Wang Dun
Through translation, Western industrialization and its social, artistic responses gained representation in Chinese letters in the late nineteenth and early twentieth century. One case in point is a yi-shu (译述), a “translated re-narration” of a science fiction short story, “Flying to the Jupiter,” (1907) which is allegorically a social experiment of changing historical lanes and fictionally a space odyssey. In this representative story, the Chinese “translation” of cultural-materialist modernity merges with implied Chinese doubts about modern social engineering.

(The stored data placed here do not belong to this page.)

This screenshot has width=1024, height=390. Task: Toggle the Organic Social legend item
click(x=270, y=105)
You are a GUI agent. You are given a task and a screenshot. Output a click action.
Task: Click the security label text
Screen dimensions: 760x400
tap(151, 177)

The heterogeneous messages from such translations generate both micro “Brownian motions” and a macro-level social course, along which many hijacked passengers—the hostages of history—are transported.
In the “Introduction” to the book Translation and Creation: Readings of Western Literature in Early Modern China, 1840-1918 the editor David E. Pollard asks, “What was it about that age that created such a demand for translations?”

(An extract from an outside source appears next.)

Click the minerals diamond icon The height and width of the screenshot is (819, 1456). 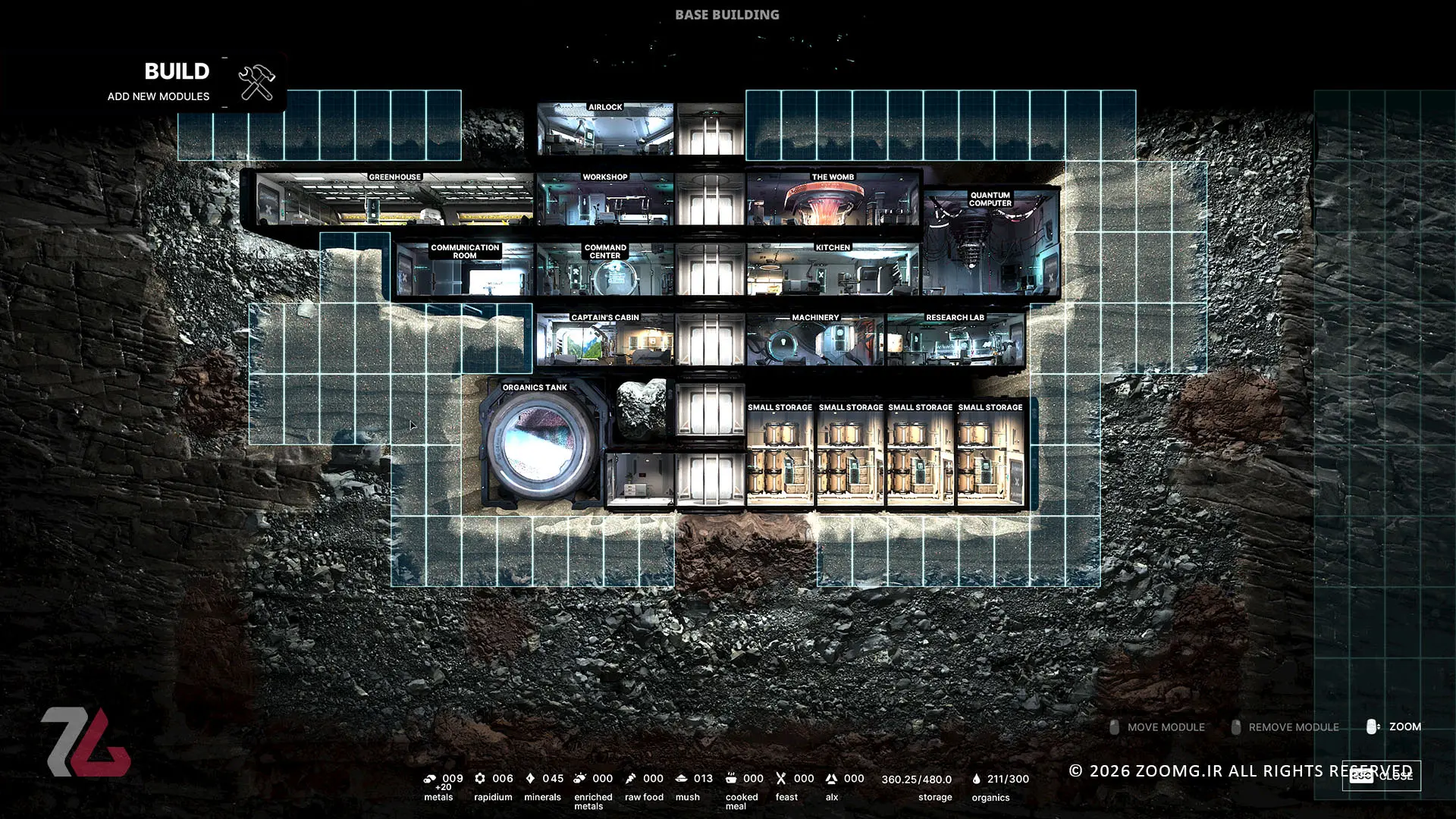[530, 779]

The age in question is the Chinese early modern period, from the late Qing dynasty to the early Republican period. The late Qing was an age characterized by the changing of cultural-historical lanes. In order to survive such changes, the Chinese struggled to translate not only Western words but also the sense of modern time-space. The translation endeavor was linguistically, spatially, and temporally convoluted. Verbal images from Western languages were taken as representative of the modern course. The translation of foreign books and the importation of railroads and telegraphy were seen as practical ways to change China. Through translation, Western industrialization and its social, artistic manifestations were represented in Chinese letters. Acclaim for modernization was mixed with Chinese doubts as well. One case in point is an yi-shu, (译述) or “translated re-narration” of a science fiction short story. Entitled “Flying to Jupiter,” (飞访木星) the story appeared in a fiction journal The All-Story Monthly (月月小说) in 1907.
This science fiction is about a delirious interstellar journey to Jupiter. The crew includes a fanatic scientist, a foreign engineer, and the first person narrator, a neophyte science student too anxious to seek employment. From the beginning, the narrator doubts the scientist’s rationality in embarking on an unprecedented space trip. At the same time however, he is also intimidated by the scientist’s fanaticism and dares not refuse the invitation to become a crewmember. It turns out that the scientist has already got everything ready except for recruiting a passenger as an eyewitness. And now the narrator becomes the reluctant passenger in this space trip. The deeper they roam into space, the more lunatic the scientist and the foreign engineer become. As a result, their disordered navigation destroys the space ship, which falls back to earth. When the narrator comes to in a hospital, it is already several weeks later. In retrospection he relates the whole story from beginning to end in order to ascertain for himself whether the whole thing is a true experience or a dream.
As a typical yi-shu, the name of the foreign author was omitted. Instead, “Zhou Guisheng,” (周桂笙) the name of the person responsible for the yi-shu, was printed, with the stylistic name of “Master of the Shanghai New Knowledge Workshop.” (上海知新室主人) This stylistic name serves as a kind of branding for the translator Zhou, clearly telling the location and selling-point of yi-shu production. The location is cosmopolitan Shanghai. The selling-point is to “know the new.” Yi-shu, “translated re-narration,” was stylistically “free and indirect,” and entailed making up things and cutting out things at the will of the translator-cum-author. In this way, old imaginations were refurbished with new jargon; “knowing the new” in yi-shu was practiced as “making the new.” A reading of “Flying to Jupiter” reveals the late Qing perceptions of modern speed, magnetism, gravitation, and mechanization. Each of these is couched in terms of classical Chinese allusions, which also were grafted onto the gothic atmosphere that must have come from the now anonymous English original. In this story, the Chinese “translation” of the cultural-materialist modernity merges with an implied Chinese doubt about modern social engineering.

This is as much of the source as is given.